==== THE DATA ====

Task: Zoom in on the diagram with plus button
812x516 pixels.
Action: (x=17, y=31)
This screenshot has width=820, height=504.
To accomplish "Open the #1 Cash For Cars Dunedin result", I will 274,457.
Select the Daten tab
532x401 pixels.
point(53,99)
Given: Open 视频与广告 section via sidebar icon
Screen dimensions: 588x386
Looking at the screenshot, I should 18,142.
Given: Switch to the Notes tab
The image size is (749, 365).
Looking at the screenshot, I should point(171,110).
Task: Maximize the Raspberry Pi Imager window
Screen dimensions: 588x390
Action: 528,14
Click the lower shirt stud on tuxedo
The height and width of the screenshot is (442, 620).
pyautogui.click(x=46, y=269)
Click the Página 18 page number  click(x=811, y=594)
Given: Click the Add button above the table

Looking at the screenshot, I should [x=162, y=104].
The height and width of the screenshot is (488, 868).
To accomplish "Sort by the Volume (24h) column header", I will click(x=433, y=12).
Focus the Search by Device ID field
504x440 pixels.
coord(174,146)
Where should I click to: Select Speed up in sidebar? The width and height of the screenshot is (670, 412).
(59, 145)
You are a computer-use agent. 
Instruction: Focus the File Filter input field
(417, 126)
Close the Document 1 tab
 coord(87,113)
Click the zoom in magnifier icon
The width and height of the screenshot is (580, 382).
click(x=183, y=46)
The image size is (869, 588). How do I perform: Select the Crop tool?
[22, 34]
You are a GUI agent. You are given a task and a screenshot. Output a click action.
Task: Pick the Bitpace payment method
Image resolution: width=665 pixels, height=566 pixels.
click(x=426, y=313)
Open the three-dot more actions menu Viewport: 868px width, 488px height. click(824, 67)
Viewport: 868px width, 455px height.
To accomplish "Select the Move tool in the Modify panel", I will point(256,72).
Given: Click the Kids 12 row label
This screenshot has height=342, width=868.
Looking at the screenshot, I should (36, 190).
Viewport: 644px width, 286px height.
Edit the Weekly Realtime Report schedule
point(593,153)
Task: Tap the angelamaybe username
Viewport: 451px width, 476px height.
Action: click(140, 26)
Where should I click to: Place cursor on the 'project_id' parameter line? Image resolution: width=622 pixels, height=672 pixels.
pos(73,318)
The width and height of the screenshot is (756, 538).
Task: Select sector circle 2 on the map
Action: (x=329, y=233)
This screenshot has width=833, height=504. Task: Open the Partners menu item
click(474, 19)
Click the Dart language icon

====

● **TASK DESCRIPTION**
Print the material exactly as written, omitting nothing.

● **RESULT**
Task: Zoom in on the diagram with plus button
812x516 pixels.
Action: (x=17, y=31)
This screenshot has width=820, height=504.
To accomplish "Open the #1 Cash For Cars Dunedin result", I will 274,457.
Select the Daten tab
532x401 pixels.
point(53,99)
Given: Open 视频与广告 section via sidebar icon
Screen dimensions: 588x386
Looking at the screenshot, I should 18,142.
Given: Switch to the Notes tab
The image size is (749, 365).
Looking at the screenshot, I should point(171,110).
Task: Maximize the Raspberry Pi Imager window
Screen dimensions: 588x390
Action: 528,14
Click the lower shirt stud on tuxedo
The height and width of the screenshot is (442, 620).
pyautogui.click(x=46, y=269)
Click the Página 18 page number  click(x=811, y=594)
Given: Click the Add button above the table

Looking at the screenshot, I should [x=162, y=104].
The height and width of the screenshot is (488, 868).
To accomplish "Sort by the Volume (24h) column header", I will click(x=433, y=12).
Focus the Search by Device ID field
504x440 pixels.
coord(174,146)
Where should I click to: Select Speed up in sidebar? The width and height of the screenshot is (670, 412).
(59, 145)
You are a computer-use agent. 
Instruction: Focus the File Filter input field
(417, 126)
Close the Document 1 tab
 coord(87,113)
Click the zoom in magnifier icon
The width and height of the screenshot is (580, 382).
click(x=183, y=46)
The image size is (869, 588). How do I perform: Select the Crop tool?
[22, 34]
You are a GUI agent. You are given a task and a screenshot. Output a click action.
Task: Pick the Bitpace payment method
Image resolution: width=665 pixels, height=566 pixels.
click(x=426, y=313)
Open the three-dot more actions menu Viewport: 868px width, 488px height. click(824, 67)
Viewport: 868px width, 455px height.
To accomplish "Select the Move tool in the Modify panel", I will point(256,72).
Given: Click the Kids 12 row label
This screenshot has height=342, width=868.
Looking at the screenshot, I should (36, 190).
Viewport: 644px width, 286px height.
Edit the Weekly Realtime Report schedule
point(593,153)
Task: Tap the angelamaybe username
Viewport: 451px width, 476px height.
Action: click(140, 26)
Where should I click to: Place cursor on the 'project_id' parameter line? Image resolution: width=622 pixels, height=672 pixels.
pos(73,318)
The width and height of the screenshot is (756, 538).
Task: Select sector circle 2 on the map
Action: (x=329, y=233)
This screenshot has width=833, height=504. Task: Open the Partners menu item
click(474, 19)
Click the Dart language icon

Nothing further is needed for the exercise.